Work to be completed » Return nothing but the lines from the one containing "Task: Click the green" through the end of the records below, exactly as they stand and without pictures.
*** Records supplied Section Begins ***
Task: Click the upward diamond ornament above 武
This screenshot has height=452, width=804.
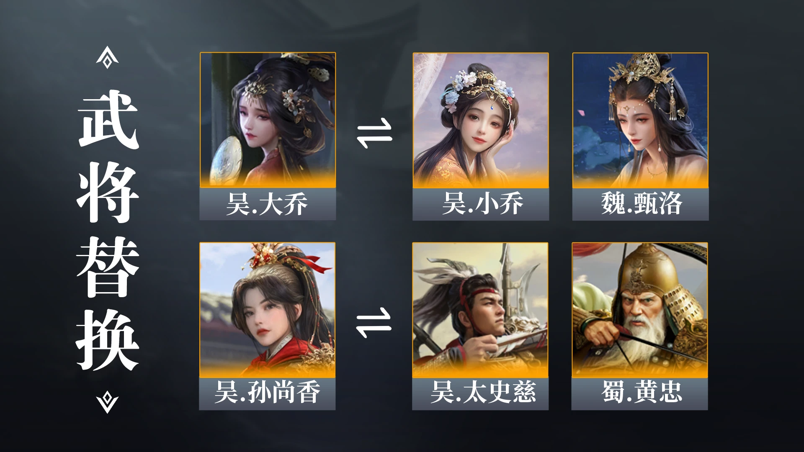Action: (107, 58)
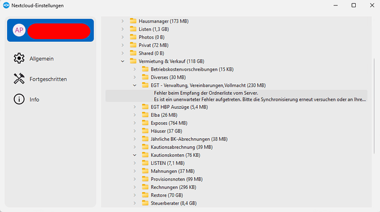Click the Hausmanager folder icon

(x=133, y=21)
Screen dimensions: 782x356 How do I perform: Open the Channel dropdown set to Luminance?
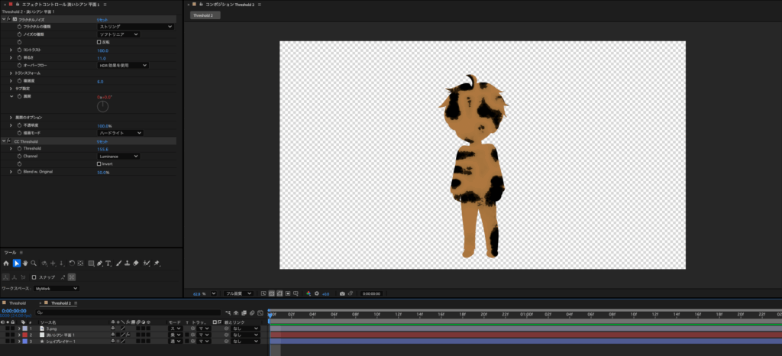click(118, 156)
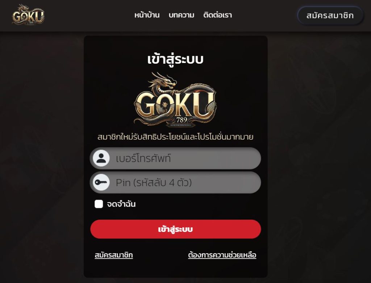
Task: Tick the จดจำฉัน remember-me checkbox
Action: point(99,204)
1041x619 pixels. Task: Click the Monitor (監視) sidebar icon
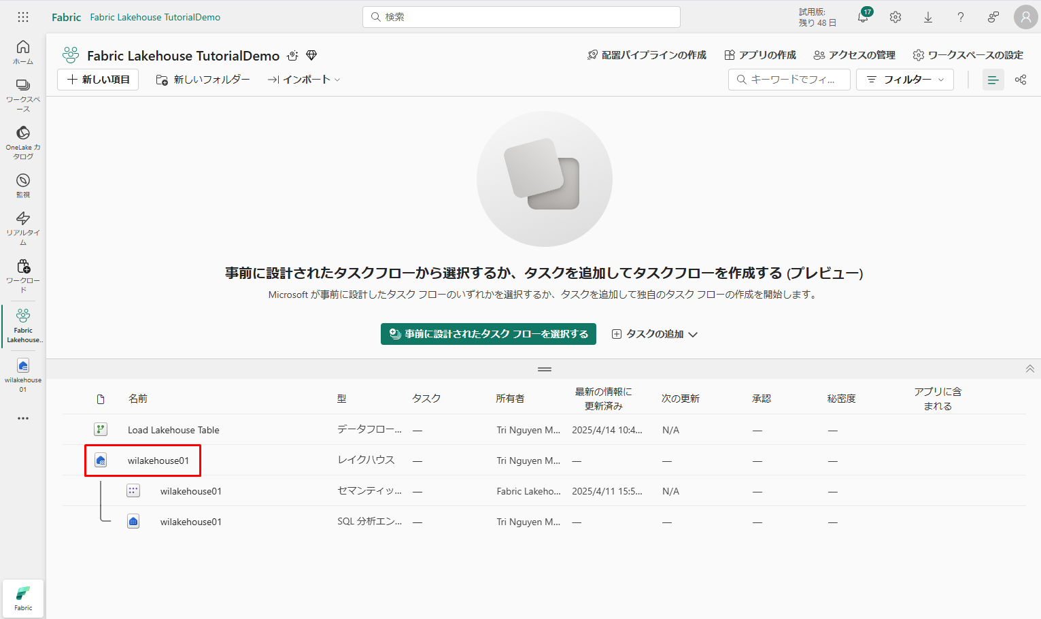coord(23,184)
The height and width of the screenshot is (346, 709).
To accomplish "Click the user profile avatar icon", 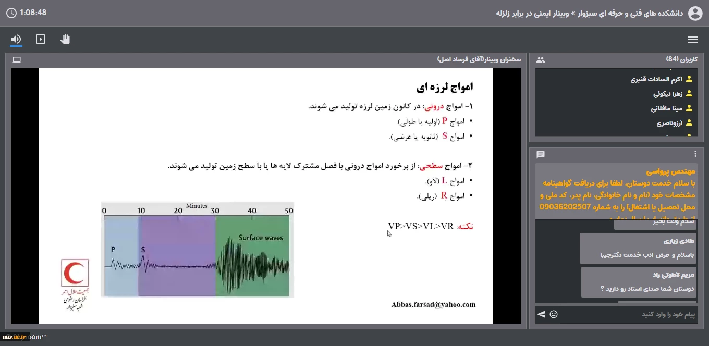I will pos(695,14).
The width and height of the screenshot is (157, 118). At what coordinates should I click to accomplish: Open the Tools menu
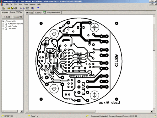coord(26,4)
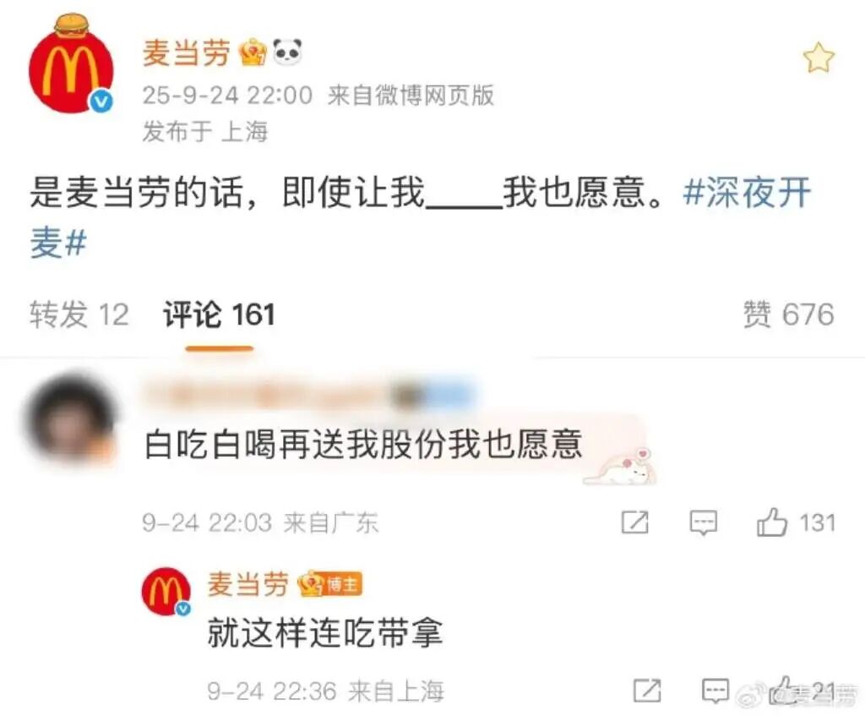Like the post via 赞 676

click(x=788, y=314)
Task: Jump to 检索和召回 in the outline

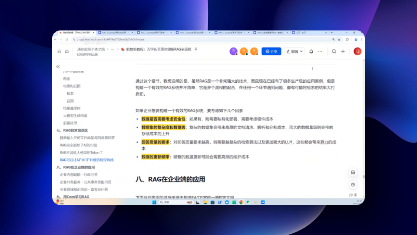Action: pos(72,86)
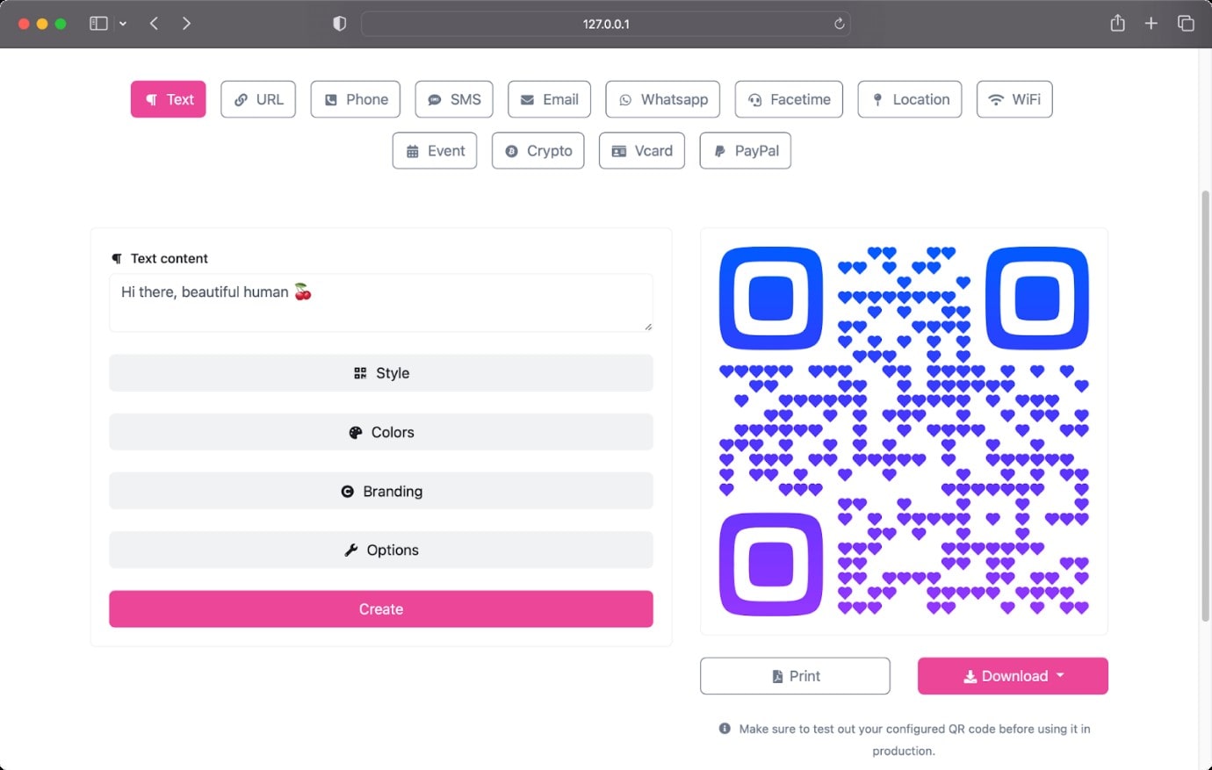Expand the Style settings section
Image resolution: width=1212 pixels, height=770 pixels.
[x=381, y=372]
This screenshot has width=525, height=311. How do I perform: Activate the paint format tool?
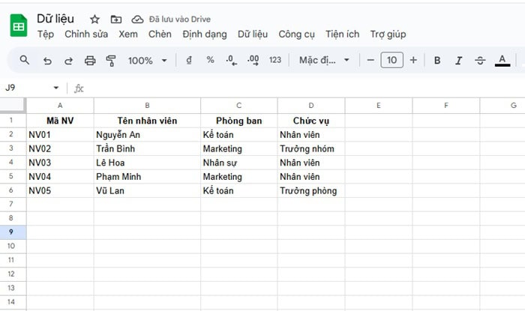pyautogui.click(x=111, y=60)
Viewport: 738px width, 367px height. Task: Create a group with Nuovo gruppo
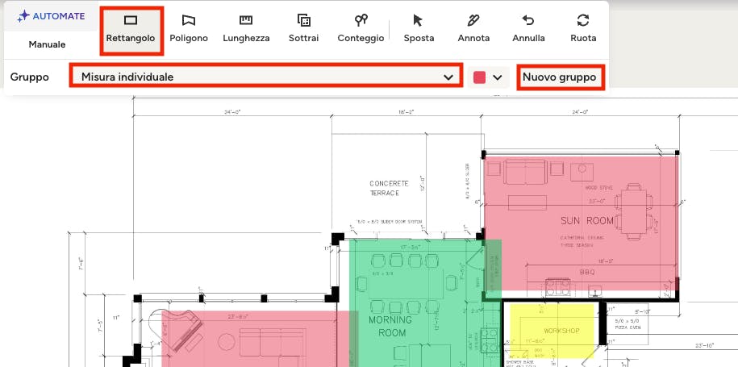[559, 77]
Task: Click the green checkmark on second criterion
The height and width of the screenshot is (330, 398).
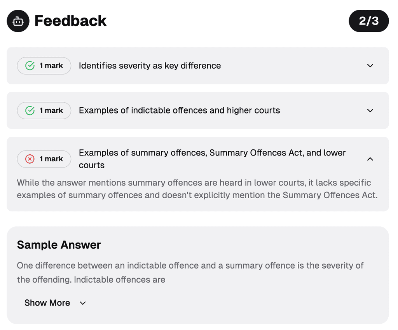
*** Records supplied Section Ends ***
Response area »
Task: Click the green checkmark on second criterion
The height and width of the screenshot is (330, 398).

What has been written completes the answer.